- TASK REQUIREMENTS -
Please print each record below exactly as it is written.

- EXCERPTED RECORDS -
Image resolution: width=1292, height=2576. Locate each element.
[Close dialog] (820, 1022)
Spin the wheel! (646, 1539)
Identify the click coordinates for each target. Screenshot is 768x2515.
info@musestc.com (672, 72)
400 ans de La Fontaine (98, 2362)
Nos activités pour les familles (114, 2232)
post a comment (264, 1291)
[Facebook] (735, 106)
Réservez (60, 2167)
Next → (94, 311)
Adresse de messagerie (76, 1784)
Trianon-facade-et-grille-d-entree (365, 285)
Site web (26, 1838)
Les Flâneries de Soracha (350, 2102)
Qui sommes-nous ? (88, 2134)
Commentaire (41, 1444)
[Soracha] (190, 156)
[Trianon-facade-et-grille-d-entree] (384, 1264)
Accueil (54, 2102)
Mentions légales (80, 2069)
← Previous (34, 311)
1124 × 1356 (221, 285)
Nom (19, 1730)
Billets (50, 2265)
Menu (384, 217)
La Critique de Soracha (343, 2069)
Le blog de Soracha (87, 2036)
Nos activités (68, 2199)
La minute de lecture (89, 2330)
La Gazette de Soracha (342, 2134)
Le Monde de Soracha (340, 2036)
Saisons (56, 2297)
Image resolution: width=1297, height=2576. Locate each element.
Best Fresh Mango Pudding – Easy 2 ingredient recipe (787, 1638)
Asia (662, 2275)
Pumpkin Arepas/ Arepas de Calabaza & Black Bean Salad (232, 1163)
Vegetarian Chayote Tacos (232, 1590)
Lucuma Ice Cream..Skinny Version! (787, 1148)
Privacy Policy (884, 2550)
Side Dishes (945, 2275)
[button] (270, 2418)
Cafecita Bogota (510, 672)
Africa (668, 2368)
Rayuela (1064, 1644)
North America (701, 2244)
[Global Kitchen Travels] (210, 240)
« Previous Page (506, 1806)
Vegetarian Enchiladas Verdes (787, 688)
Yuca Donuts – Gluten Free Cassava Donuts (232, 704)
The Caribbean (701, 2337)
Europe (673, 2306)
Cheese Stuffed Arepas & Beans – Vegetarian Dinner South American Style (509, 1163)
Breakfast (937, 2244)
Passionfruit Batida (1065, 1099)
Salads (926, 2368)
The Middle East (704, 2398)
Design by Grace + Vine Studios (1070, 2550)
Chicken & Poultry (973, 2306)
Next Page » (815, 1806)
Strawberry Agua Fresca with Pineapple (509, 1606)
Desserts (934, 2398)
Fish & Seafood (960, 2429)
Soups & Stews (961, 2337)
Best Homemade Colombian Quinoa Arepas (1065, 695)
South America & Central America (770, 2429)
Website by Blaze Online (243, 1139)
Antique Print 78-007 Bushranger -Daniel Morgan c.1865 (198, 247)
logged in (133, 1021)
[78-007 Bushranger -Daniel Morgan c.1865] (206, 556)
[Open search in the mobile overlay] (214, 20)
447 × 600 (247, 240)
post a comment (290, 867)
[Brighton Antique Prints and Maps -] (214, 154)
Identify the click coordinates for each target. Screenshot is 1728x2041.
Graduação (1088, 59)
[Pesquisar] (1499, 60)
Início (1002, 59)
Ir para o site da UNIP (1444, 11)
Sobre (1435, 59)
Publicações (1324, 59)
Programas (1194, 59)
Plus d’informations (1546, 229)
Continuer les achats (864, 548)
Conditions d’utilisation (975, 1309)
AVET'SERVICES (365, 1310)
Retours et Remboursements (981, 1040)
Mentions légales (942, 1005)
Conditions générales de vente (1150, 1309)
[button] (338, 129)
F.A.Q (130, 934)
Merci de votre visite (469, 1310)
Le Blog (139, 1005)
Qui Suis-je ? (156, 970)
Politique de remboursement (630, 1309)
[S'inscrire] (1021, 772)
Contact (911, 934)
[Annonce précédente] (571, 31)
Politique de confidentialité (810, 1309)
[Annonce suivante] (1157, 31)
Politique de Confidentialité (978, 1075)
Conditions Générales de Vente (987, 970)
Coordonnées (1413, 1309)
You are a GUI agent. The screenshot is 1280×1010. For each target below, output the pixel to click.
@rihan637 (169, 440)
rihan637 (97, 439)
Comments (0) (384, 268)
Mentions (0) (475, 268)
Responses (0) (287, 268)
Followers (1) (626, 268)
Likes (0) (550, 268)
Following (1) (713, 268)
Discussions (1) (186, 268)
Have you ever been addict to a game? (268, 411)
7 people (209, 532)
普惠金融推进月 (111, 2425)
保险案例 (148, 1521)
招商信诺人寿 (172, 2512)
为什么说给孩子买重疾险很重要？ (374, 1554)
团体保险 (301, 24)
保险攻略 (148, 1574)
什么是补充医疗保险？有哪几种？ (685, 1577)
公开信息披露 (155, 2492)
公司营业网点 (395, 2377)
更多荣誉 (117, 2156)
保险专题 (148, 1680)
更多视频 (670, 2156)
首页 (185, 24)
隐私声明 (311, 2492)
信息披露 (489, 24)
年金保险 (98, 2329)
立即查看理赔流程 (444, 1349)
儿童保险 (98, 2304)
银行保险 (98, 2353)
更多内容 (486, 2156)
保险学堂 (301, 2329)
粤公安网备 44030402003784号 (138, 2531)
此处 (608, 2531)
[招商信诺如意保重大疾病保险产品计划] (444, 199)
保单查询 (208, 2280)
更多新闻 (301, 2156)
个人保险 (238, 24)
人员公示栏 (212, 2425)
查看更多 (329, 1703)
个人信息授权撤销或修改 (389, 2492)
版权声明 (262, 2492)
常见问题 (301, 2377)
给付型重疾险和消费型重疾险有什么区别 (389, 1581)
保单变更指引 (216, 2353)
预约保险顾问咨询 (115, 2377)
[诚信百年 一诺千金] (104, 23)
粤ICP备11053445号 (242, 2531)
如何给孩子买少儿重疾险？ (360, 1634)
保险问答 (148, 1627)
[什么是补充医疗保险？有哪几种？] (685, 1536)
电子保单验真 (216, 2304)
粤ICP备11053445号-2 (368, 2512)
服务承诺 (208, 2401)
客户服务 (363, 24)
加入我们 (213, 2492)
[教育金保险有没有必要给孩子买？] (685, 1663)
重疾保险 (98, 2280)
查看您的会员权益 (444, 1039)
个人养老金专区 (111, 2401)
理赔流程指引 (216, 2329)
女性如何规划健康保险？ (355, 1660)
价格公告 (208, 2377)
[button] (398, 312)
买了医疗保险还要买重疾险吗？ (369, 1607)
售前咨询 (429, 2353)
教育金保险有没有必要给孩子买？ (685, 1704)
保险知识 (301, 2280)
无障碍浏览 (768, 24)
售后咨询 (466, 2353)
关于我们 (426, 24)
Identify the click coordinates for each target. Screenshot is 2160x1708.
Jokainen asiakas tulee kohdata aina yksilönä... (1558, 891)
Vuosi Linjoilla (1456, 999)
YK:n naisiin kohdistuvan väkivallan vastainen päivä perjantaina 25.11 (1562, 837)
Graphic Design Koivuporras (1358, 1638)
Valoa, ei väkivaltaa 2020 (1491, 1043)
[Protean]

- EXERCISE RESULT -
Image resolution: width=1292, height=2576. Locate each element.
[Close dialog] (820, 1022)
Spin the wheel! (646, 1539)
Identify the click coordinates for each target. Screenshot is 768x2515.
info@musestc.com (672, 72)
400 ans de La Fontaine (98, 2362)
Nos activités pour les familles (114, 2232)
post a comment (264, 1291)
[Facebook] (735, 106)
Réservez (60, 2167)
Next → (94, 311)
Adresse de messagerie (76, 1784)
Trianon-facade-et-grille-d-entree (365, 285)
Site web (26, 1838)
Les Flâneries de Soracha (350, 2102)
Qui sommes-nous ? (88, 2134)
Commentaire (41, 1444)
[Soracha] (190, 156)
[Trianon-facade-et-grille-d-entree] (384, 1264)
Accueil (54, 2102)
Mentions légales (80, 2069)
← Previous (34, 311)
1124 × 1356 (221, 285)
Nom (19, 1730)
Billets (50, 2265)
Menu (384, 217)
La Critique de Soracha (343, 2069)
Le blog de Soracha (87, 2036)
Nos activités (68, 2199)
La minute de lecture (89, 2330)
La Gazette de Soracha (342, 2134)
Le Monde de Soracha (340, 2036)
Saisons (56, 2297)
Image resolution: width=1297, height=2576. Locate each element.
Best Fresh Mango Pudding – Easy 2 ingredient recipe (787, 1638)
Asia (662, 2275)
Pumpkin Arepas/ Arepas de Calabaza & Black Bean Salad (232, 1163)
Vegetarian Chayote Tacos (232, 1590)
Lucuma Ice Cream..Skinny Version! (787, 1148)
Privacy Policy (884, 2550)
Side Dishes (945, 2275)
[button] (270, 2418)
Cafecita Bogota (510, 672)
Africa (668, 2368)
Rayuela (1064, 1644)
North America (701, 2244)
[Global Kitchen Travels] (210, 240)
« Previous Page (506, 1806)
Vegetarian Enchiladas Verdes (787, 688)
Yuca Donuts – Gluten Free Cassava Donuts (232, 704)
The Caribbean (701, 2337)
Europe (673, 2306)
Cheese Stuffed Arepas & Beans – Vegetarian Dinner South American Style (509, 1163)
Breakfast (937, 2244)
Passionfruit Batida (1065, 1099)
Salads (926, 2368)
The Middle East (704, 2398)
Design by Grace + Vine Studios (1070, 2550)
Chicken & Poultry (973, 2306)
Next Page » (815, 1806)
Strawberry Agua Fresca with Pineapple (509, 1606)
Desserts (934, 2398)
Fish & Seafood (960, 2429)
Soups & Stews (961, 2337)
Best Homemade Colombian Quinoa Arepas (1065, 695)
South America & Central America (770, 2429)
Website by Blaze Online (243, 1139)
Antique Print 78-007 Bushranger -Daniel Morgan c.1865 (198, 247)
logged in (133, 1021)
[78-007 Bushranger -Daniel Morgan c.1865] (206, 556)
[Open search in the mobile overlay] (214, 20)
447 × 600 (247, 240)
post a comment (290, 867)
[Brighton Antique Prints and Maps -] (214, 154)
Identify the click coordinates for each target. Screenshot is 1728x2041.
Graduação (1088, 59)
[Pesquisar] (1499, 60)
Início (1002, 59)
Ir para o site da UNIP (1444, 11)
Sobre (1435, 59)
Publicações (1324, 59)
Programas (1194, 59)
Plus d’informations (1546, 229)
Continuer les achats (864, 548)
Conditions d’utilisation (975, 1309)
AVET'SERVICES (365, 1310)
Retours et Remboursements (981, 1040)
Mentions légales (942, 1005)
Conditions générales de vente (1150, 1309)
[button] (338, 129)
F.A.Q (130, 934)
Merci de votre visite (469, 1310)
Le Blog (139, 1005)
Qui Suis-je ? (156, 970)
Politique de remboursement (630, 1309)
[S'inscrire] (1021, 772)
Contact (911, 934)
[Annonce précédente] (571, 31)
Politique de confidentialité (810, 1309)
[Annonce suivante] (1157, 31)
Politique de Confidentialité (978, 1075)
Conditions Générales de Vente (987, 970)
Coordonnées (1413, 1309)
You are a GUI agent. The screenshot is 1280×1010. For each target below, output the pixel to click.
@rihan637 (169, 440)
rihan637 (97, 439)
Comments (0) (384, 268)
Mentions (0) (475, 268)
Responses (0) (287, 268)
Followers (1) (626, 268)
Likes (0) (550, 268)
Following (1) (713, 268)
Discussions (1) (186, 268)
Have you ever been addict to a game? (268, 411)
7 people (209, 532)
普惠金融推进月 (111, 2425)
保险案例 (148, 1521)
招商信诺人寿 (172, 2512)
为什么说给孩子买重疾险很重要？ (374, 1554)
团体保险 (301, 24)
保险攻略 (148, 1574)
什么是补充医疗保险？有哪几种？ (685, 1577)
公开信息披露 (155, 2492)
公司营业网点 (395, 2377)
更多荣誉 (117, 2156)
保险专题 (148, 1680)
更多视频 (670, 2156)
首页 (185, 24)
隐私声明 (311, 2492)
信息披露 (489, 24)
年金保险 (98, 2329)
立即查看理赔流程 (444, 1349)
儿童保险 (98, 2304)
银行保险 (98, 2353)
更多内容 (486, 2156)
保险学堂 (301, 2329)
粤公安网备 44030402003784号 (138, 2531)
此处 (608, 2531)
[招商信诺如意保重大疾病保险产品计划] (444, 199)
保单查询 (208, 2280)
更多新闻 (301, 2156)
个人保险 (238, 24)
人员公示栏 (212, 2425)
查看更多 (329, 1703)
个人信息授权撤销或修改 (389, 2492)
版权声明 (262, 2492)
常见问题 (301, 2377)
给付型重疾险和消费型重疾险有什么区别 (389, 1581)
保单变更指引 (216, 2353)
预约保险顾问咨询 (115, 2377)
[诚信百年 一诺千金] (104, 23)
粤ICP备11053445号 (242, 2531)
如何给孩子买少儿重疾险？ (360, 1634)
保险问答 (148, 1627)
[什么是补充医疗保险？有哪几种？] (685, 1536)
电子保单验真 (216, 2304)
粤ICP备11053445号-2 (368, 2512)
服务承诺 (208, 2401)
客户服务 (363, 24)
加入我们 (213, 2492)
[教育金保险有没有必要给孩子买？] (685, 1663)
重疾保险 (98, 2280)
查看您的会员权益 (444, 1039)
个人养老金专区 (111, 2401)
理赔流程指引 (216, 2329)
女性如何规划健康保险？ (355, 1660)
价格公告 (208, 2377)
[button] (398, 312)
买了医疗保险还要买重疾险吗？ (369, 1607)
售前咨询 (429, 2353)
教育金保险有没有必要给孩子买？ (685, 1704)
保险知识 (301, 2280)
无障碍浏览 (768, 24)
售后咨询 (466, 2353)
关于我们 (426, 24)
Identify the click coordinates for each target. Screenshot is 2160x1708.
Jokainen asiakas tulee kohdata aina yksilönä... (1558, 891)
Vuosi Linjoilla (1456, 999)
YK:n naisiin kohdistuvan väkivallan vastainen päivä perjantaina 25.11 (1562, 837)
Graphic Design Koivuporras (1358, 1638)
Valoa, ei väkivaltaa 2020 (1491, 1043)
[Protean]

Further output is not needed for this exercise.